ZOMDir > Blog

Monday, 30 July 2018

Linking out isn't about risk. It's about uncertainty.

Recently I wrote that you should check redirected links.

In The Ambler Warning from Robert Ludlum it is explained exactly why this is important.

From the previous blog, you might get the idea that it is an acceptable risk that one percent of the removed links, link out to hacked sites.

However Caston -my favorite character in The Ambler Warning- explains the difference between risk and uncertainty. Let me quote Caston.
'This isn't about risk. That's what people like you never understand. It's about uncertainty. You think you can assign a probability metric to future events like this. For technical reasons we do that all the time. But it's bullshit - nothing more than a convention, an accounting conceit. Risk suggests measurable probability. Uncertainty is when likelihood of future events is simple incalculable. Uncertainty is when you don't even know what you don't know. Uncertainty is humility in the presence of ignorance.'
Because I don't know how sites get hacked, how it will be done in the future -Will the hackers use artificial intelligence?-, -Are hacking instructions for sale?- I realise that the percentage of 1% in the previous link is indeed bullshit.

However the advice to check redirected links is still valid, although it was based on risk. I think the advice should be based on uncertainty.

Again, good luck with checking and repairing your broken and redirected links.
Hans

--
ZOMDir.com is a dynamic directory and a wiki
Everyone is able to add a link in 10 seconds
To learn more view this Slideshare presentation

Monday, 23 July 2018

Why you should check redirected links (and 5 facts regarding broken links)


Everyone will understand that broken external links will lower the user experience.

Not everyone will know that the percentage of broken links at your website is an indication for search engines how often you check for broken links. 


A lot of broken links? Poor maintenance!

The halftime of an external link is two year. Hence the number of broken links indicates what was the last time you checked and repaired broken links.

Repairing broken links at a regular base is the difference between a neglected site and a smooth website.
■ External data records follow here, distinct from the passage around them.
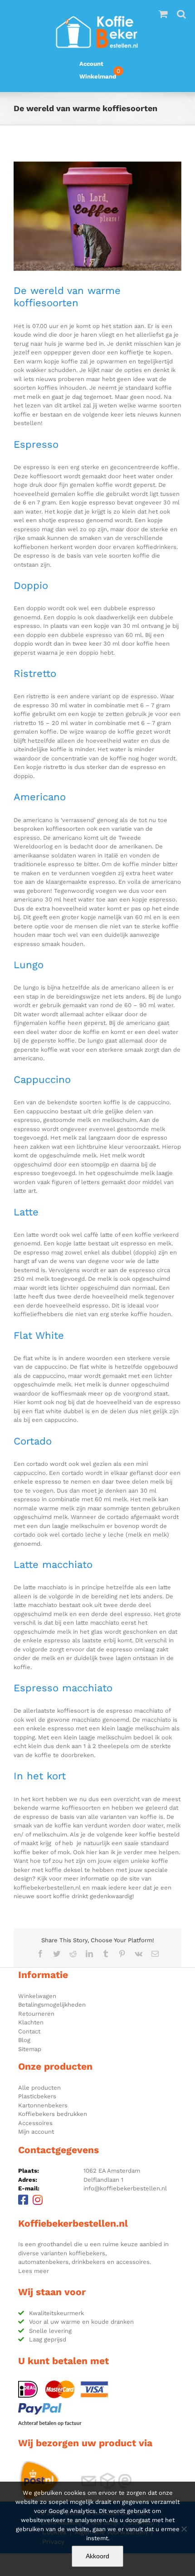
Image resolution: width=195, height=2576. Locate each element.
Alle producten (39, 2087)
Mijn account (36, 2131)
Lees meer (33, 2270)
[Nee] (183, 2528)
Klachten (31, 2022)
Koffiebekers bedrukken (52, 2114)
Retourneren (36, 2013)
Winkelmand (97, 76)
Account (91, 63)
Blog (24, 2040)
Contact (29, 2031)
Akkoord (97, 2556)
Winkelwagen (37, 1996)
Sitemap (29, 2049)
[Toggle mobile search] (181, 14)
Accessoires (35, 2123)
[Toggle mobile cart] (163, 14)
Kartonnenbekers (43, 2105)
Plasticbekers (37, 2096)
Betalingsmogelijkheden (52, 2004)
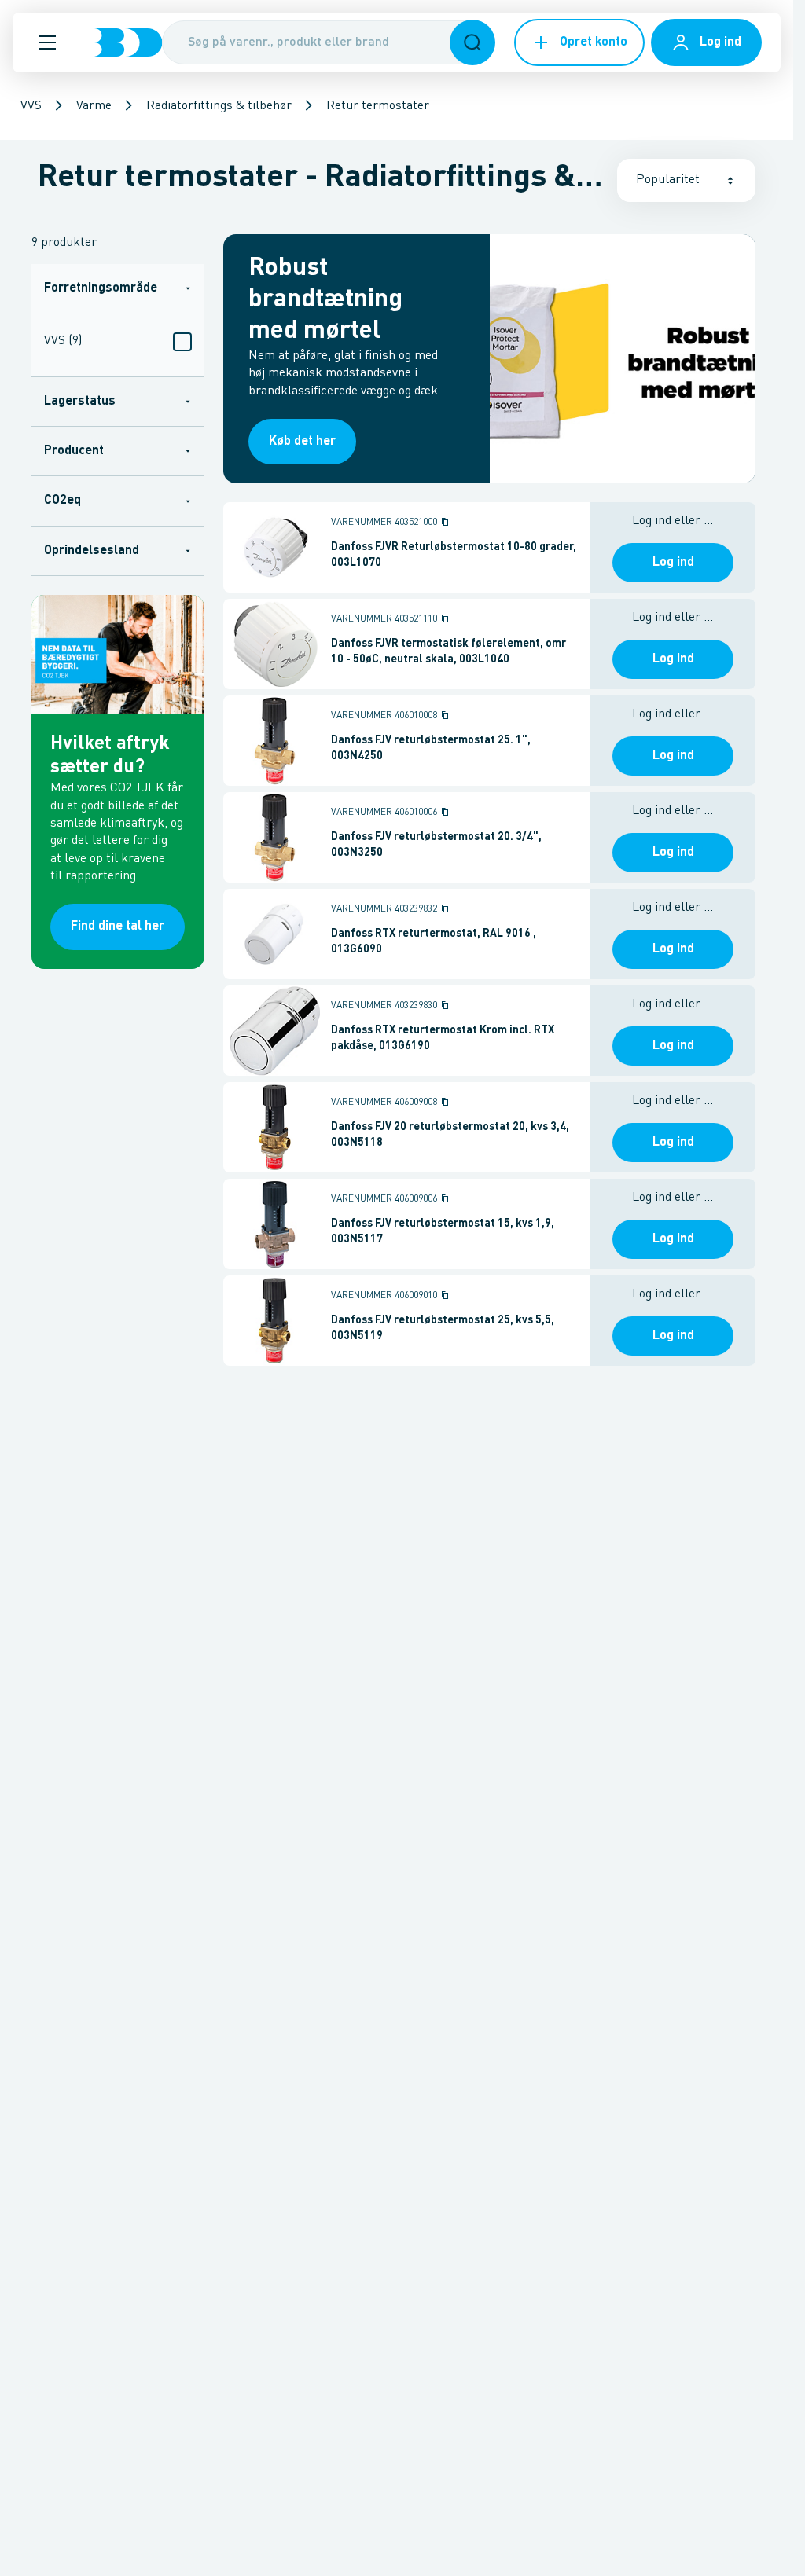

Redirected links are dangerous

Almost everyone thinks that redirected links won't do any serious harm. Believe me that is a huge mistake. Redirected links are dangerous.

Recently I analyzed the reason why links are automatically removed from ZOMDir.com (you will find the numbers below).

One of the main findings is that one percent of the removed links, link out to hacked sites

How to find links to hacked sites?

Almost the only way to discover links to hacked sites, is by following the redirected link. When you see an online shoe store where you expected information of a fitness center, you know the site is hacked. 

Of course there are a lot of redirected links. A lot of websites switch from http to https these days. Make live easier for yourself and link to the redirected site instead of the original site. Otherwise you have to check every redirected site again and again when you check and repair broken links.

Other findings

1. Half of the broken and redirected links could be fixed. That is the target website is still working fine, although the website has been rebuild. Depending on the quality of the rebuilding team you are redirected, get a neat 404 error or a brute server error; 

2. Ten percent of the broken links are due to programming errors. This vary from very slow loading webpages, to pages without any content, to incorrect database connections. So always check your entire site with a broken link checker when someone has changed something at your site;

3. Another ten percent of broken links are due to the classic 404 page not found error. Most of the time these error indicates that the website was rebuild, and the rebuilding team didn't redirect the old webpage; 

4. When a site ownes gives up a domain name, around 25% of old domains are parked by a domain broker;

5. 30% of the removed links are removed due to redirections. Nearly all redirected webpages redirect to a secure site.

Raw research results

Here are the raw results of my research.


Error codes broken links

ZOMDir has an inbuild linkchecker (similar to "Broken Links at a Glance") and ZOMDir keeps track when and why a link is removed.

I analyzed the last 5000 removed links. These links where removed from July 30, 2016 till July 16, 2018.  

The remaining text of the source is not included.